Complement activation is a consistent and predictable biological response to adeno-associated virus gene therapy, particularly after high-dose systemic administration. Early postdose laboratory changes, including mild thrombocytopenia, modest reductions in C3 and C4, and low-level elevations in complement activation markers, are commonly observed and generally reflect expected pharmacodynamic effects rather than toxicity in isolation. However, a subset of individuals progresses to complement-mediated endothelial injury and thrombotic microangiopathy, a rare but potentially severe complication. Despite increasing recognition of complement biology in gene therapy safety, laboratory monitoring practices remain inconsistent, and interpretation of complement biomarkers is often fragmented. Reliance on isolated measurements may obscure early pathologic trajectories, while functional assays are sensitive to preanalytical variability.

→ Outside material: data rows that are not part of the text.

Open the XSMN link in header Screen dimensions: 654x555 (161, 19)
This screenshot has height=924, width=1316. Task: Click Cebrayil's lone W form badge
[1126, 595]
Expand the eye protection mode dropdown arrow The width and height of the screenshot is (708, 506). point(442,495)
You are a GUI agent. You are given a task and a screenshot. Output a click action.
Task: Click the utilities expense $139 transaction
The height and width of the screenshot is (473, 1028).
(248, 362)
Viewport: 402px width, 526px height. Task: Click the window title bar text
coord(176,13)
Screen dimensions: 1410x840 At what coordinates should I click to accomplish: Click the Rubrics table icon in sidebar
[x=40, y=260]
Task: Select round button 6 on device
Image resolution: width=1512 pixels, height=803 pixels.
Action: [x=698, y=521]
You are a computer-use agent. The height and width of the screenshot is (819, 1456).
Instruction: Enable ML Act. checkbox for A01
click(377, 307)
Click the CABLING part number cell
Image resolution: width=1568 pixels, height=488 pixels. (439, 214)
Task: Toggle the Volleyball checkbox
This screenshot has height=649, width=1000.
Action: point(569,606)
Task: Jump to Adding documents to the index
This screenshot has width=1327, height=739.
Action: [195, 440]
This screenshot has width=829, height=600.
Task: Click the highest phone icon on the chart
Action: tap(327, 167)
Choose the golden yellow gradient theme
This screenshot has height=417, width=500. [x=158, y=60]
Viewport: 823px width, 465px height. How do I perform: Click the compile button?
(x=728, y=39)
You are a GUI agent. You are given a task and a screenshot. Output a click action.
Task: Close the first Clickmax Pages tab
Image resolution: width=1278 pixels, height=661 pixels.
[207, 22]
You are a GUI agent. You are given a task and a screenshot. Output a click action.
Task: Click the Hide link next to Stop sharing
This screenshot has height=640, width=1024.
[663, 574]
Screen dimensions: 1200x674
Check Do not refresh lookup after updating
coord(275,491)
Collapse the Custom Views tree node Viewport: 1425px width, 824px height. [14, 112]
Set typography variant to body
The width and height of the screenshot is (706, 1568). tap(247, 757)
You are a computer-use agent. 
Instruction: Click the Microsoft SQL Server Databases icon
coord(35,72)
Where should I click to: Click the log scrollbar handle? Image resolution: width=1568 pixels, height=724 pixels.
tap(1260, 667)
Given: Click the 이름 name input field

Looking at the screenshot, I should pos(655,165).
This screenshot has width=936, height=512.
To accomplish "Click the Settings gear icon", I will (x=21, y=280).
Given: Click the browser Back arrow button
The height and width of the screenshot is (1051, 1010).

Emerging data suggest that alternative pathway amplification governs severity across diverse initiating mechanisms and distinguishes self-limited complement activation from sustained endothelial injury. This article proposes a laboratory-centered framework that integrates complement biomarkers with hematologic and renal indices, emphasizing serial trends over isolated values. Standardized interpretation of complement testing is essential for early recognition of pathologic escalation and for maintaining patient safety as gene therapy expands across clinical settings.